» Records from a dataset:
= = = =

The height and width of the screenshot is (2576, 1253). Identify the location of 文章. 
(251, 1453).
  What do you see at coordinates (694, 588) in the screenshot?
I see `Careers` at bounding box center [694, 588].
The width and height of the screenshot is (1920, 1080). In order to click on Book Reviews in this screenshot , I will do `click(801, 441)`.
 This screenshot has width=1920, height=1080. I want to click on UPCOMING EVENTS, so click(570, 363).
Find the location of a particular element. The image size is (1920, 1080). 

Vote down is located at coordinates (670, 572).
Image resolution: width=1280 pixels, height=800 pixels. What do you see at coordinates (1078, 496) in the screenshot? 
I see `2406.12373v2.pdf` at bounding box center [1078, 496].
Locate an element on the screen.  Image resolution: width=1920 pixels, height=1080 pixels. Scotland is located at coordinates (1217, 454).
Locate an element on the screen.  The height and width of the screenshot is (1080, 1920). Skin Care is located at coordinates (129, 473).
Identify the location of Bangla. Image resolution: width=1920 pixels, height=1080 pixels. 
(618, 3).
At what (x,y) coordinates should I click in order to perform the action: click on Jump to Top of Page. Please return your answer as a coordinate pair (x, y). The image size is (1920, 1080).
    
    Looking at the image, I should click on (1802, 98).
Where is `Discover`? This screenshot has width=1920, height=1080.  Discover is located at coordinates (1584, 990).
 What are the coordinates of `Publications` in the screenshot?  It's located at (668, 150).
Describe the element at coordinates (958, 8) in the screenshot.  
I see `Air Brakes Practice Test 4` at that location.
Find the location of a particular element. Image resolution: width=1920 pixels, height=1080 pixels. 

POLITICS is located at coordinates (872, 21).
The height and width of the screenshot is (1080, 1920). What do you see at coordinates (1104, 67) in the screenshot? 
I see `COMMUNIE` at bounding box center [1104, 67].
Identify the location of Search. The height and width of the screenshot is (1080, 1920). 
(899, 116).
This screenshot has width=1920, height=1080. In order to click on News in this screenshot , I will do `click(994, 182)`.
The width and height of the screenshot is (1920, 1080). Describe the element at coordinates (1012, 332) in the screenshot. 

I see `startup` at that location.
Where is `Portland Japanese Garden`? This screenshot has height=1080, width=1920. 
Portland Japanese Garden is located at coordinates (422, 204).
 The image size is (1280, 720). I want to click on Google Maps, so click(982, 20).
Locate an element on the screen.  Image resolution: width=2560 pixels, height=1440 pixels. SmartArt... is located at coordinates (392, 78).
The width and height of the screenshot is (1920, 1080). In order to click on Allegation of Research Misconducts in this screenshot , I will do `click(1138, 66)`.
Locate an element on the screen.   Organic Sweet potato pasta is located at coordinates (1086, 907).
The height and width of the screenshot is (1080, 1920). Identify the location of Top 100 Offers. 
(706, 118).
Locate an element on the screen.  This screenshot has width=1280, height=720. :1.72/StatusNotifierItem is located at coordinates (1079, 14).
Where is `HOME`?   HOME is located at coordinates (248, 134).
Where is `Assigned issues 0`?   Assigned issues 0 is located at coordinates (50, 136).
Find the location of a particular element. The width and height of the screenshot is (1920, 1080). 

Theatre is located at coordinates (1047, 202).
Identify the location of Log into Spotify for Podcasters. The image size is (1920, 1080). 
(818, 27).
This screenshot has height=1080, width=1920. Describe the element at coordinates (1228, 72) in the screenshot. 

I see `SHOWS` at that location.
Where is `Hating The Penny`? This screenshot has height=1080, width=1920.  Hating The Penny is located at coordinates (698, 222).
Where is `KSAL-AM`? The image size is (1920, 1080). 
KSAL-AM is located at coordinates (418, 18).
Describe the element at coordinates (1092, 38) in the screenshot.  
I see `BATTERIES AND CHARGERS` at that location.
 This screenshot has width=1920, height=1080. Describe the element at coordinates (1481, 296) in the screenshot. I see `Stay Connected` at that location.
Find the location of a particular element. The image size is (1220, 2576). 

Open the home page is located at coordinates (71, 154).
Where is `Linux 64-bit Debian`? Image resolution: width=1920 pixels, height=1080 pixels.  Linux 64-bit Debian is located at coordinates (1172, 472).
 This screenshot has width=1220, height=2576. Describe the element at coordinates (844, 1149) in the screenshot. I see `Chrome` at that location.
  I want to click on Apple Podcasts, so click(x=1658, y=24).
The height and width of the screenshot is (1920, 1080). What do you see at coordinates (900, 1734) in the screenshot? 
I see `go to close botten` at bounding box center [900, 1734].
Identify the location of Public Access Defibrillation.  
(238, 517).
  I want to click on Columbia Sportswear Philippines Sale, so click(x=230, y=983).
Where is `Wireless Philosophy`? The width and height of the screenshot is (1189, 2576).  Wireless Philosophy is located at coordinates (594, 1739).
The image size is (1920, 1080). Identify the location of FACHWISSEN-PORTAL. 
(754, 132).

= = = =

» STATED GOAL: Pick out every line of the listing that contains the word "Portland", and copy each of those lines.

» EXPECTED OUTPUT:
Where is `Portland Japanese Garden`? This screenshot has height=1080, width=1920. 
Portland Japanese Garden is located at coordinates (422, 204).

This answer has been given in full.